# Assignment: Predict who survived the Titanic disaster

The sinking of the RMS Titanic is one of the most infamous shipwrecks in history. On April 15, 1912, during her maiden voyage, the Titanic sank after colliding with an iceberg, killing 1502 out of 2224 passengers and crew. This sensational tragedy shocked the international community and led to better safety regulations for ships.

![Sinking Titanic](./assets/titanic.jpeg)

In this assignment you're going to build an app that can predict which Titanic passengers survived the disaster. You will use a decision tree classifier to make your predictions.

The first thing you will need for your app is the passenger manifest of the Titanic's last voyage. You will use the famous [Kaggle Titanic Dataset](https://github.com/sbaidachni/MLNETTitanic/tree/master/MLNetTitanic) which has data for a subset of 891 passengers.

The training and testing data files have already been downloaded and are available to your code as **test_data.csv** and **train_data.csv**.

The training data file looks like this:

![Training data](./assets/data.jpg)

It’s a CSV file with 12 columns of information:

* The passenger identifier
* The label column containing ‘1’ if the passenger survived and ‘0’ if the passenger perished
* The class of travel (1–3)
* The name of the passenger
* The gender of the passenger (‘male’ or ‘female’)
* The age of the passenger, or ‘0’ if the age is unknown
* The number of siblings and/or spouses aboard
* The number of parents and/or children aboard
* The ticket number
* The fare paid
* The cabin number
* The port in which the passenger embarked

The second column is the label: 0 means the passenger perished, and 1 means the passenger survived. All other columns are input features from the passenger manifest.

You're gooing to build a binary classification model that reads in all columns and then predicts for each passenger if he or she survived.

## Get started

Let’s get started. You will need to install the correct NuGet packages:

In [1]:
#r nuget:Microsoft.ML
#r nuget:Microsoft.ML.FastTree

This will install the Microsoft ML.NET library and an additional library for fast decision tree learners. 
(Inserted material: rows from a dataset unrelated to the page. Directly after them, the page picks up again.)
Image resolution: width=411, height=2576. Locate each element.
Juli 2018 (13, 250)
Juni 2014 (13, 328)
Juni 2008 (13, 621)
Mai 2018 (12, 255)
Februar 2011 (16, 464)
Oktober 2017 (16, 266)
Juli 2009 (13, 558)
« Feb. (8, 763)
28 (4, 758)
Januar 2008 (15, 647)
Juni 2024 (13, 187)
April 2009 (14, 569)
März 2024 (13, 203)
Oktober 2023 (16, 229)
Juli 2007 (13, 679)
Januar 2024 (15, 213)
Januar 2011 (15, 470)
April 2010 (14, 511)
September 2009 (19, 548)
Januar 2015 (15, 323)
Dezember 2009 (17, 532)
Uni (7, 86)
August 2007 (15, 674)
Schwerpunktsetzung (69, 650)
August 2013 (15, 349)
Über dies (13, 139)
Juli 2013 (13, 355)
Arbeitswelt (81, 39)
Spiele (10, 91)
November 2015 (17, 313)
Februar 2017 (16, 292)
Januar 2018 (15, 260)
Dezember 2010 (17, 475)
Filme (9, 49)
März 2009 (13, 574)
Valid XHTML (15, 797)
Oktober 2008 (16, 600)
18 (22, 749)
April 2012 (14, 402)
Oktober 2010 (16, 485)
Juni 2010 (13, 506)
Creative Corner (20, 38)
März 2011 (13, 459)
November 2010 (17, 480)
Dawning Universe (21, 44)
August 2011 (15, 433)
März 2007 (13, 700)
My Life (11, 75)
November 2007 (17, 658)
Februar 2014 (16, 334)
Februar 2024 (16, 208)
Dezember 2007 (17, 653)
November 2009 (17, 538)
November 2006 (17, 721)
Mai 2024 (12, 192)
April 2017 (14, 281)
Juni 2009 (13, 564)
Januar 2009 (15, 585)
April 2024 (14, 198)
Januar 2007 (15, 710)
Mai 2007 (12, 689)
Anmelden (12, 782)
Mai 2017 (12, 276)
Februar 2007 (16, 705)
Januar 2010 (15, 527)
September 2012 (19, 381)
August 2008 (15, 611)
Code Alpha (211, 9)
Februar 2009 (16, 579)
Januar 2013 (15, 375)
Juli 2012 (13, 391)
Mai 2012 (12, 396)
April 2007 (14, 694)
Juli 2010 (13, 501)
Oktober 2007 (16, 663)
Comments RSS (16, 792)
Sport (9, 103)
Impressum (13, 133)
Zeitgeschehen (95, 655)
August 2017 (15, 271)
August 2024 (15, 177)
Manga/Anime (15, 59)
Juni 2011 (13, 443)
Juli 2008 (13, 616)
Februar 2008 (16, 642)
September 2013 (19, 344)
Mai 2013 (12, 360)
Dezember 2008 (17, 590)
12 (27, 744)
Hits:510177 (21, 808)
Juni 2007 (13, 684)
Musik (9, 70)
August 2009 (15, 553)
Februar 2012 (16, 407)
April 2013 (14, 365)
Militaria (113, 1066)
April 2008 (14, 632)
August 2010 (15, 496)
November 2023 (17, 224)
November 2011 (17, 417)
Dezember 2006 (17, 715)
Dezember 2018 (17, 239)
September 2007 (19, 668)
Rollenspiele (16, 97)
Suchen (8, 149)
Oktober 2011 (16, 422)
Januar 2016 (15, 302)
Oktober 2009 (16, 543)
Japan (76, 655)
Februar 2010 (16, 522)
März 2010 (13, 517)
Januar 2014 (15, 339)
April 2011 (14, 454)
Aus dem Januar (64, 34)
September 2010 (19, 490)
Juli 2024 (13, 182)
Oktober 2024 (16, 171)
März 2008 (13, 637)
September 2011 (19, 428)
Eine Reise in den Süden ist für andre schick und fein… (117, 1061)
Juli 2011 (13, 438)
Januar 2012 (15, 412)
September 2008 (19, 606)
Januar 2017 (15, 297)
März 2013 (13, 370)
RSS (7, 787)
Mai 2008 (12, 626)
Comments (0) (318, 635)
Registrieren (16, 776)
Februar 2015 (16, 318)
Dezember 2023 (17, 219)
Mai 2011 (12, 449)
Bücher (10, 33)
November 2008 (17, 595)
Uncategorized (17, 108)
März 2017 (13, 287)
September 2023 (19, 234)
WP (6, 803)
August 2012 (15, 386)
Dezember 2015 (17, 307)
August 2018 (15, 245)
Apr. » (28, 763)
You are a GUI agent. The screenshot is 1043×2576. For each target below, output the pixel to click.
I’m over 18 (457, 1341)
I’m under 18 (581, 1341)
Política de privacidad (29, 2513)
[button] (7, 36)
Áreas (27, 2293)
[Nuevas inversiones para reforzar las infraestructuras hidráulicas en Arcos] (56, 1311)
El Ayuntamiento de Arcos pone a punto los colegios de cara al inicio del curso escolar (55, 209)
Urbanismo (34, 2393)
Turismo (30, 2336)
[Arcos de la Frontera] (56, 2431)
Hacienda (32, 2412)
Now you are ready to add code. Run the following code block:

In [34]:
using System.IO;
using System.Linq;
using Microsoft.ML;
using Microsoft.ML.Data;
using Microsoft.ML.Transforms;
using XPlot.Plotly;

You’ll also need a class to hold passenger data, and another class to hold your model predictions.

In [9]:
public class Passenger
{
    public bool Label;
    public float Pclass;
    public string Name;
    public string Sex;
    public string RawAge;
    public float SibSp;
    public float Parch;
    public string Ticket;
    public float Fare;
    public string Cabin;
    public string Embarked;
}

public class PassengerPrediction
{
    [ColumnName("PredictedLabel")] public bool Prediction;
    public float Probability;
    public float Score;
}

The **Passenger** class holds one single passenger record. There's also a **PassengerPrediction** class which will hold a single passenger prediction. There's a boolean **Prediction**, a **Probability** value, and the **Score** the model will assign to the prediction.

## Loading the data

Now you're going to load the training data in memory:

In [5]:
// filenames for training and test data
private static string trainingDataPath = Path.Combine(Environment.CurrentDirectory, "train_data.csv");
private static string testDataPath = Path.Combine(Environment.CurrentDirectory, "test_data.csv");

// set up a machine learning context
var mlContext = new MLContext();

// set up a text loader
var textLoader = mlContext.Data.CreateTextLoader(
    new TextLoader.Options() 
    {
        Separators = new[] { ',' },
        HasHeader = true,
        AllowQuoting = true,
        Columns = new[] 
        {
            new TextLoader.Column("Label", DataKind.Boolean, 1),
            new TextLoader.Column("Pclass", DataKind.Single, 2),
            new TextLoader.Column("Name", DataKind.String, 3),
            new TextLoader.Column("Sex", DataKind.String, 4),
            new TextLoader.Column("RawAge", DataKind.String, 5),  // <-- not a float!
            new TextLoader.Column("SibSp", DataKind.Single, 6),
            new TextLoader.Column("Parch", DataKind.Single, 7),
            new TextLoader.Column("Ticket", DataKind.String, 8),
            new TextLoader.Column("Fare", DataKind.Single, 9),
            new TextLoader.Column("Cabin", DataKind.String, 10),
            new TextLoader.Column("Embarked", DataKind.String, 11)
        }
    }
);

// load training and test data
Console.Write("Loading data...");
var trainingDataView = textLoader.Load(trainingDataPath);
var testDataView = textLoader.Load(testDataPath);
Console.WriteLine("done");

Loading data...done


This code uses the **CreateTextLoader** method to create a CSV data loader. The **TextLoader.Options** class describes how to load each field. Then we call the text loader’s **Load** method twice to load the train- and test data in memory.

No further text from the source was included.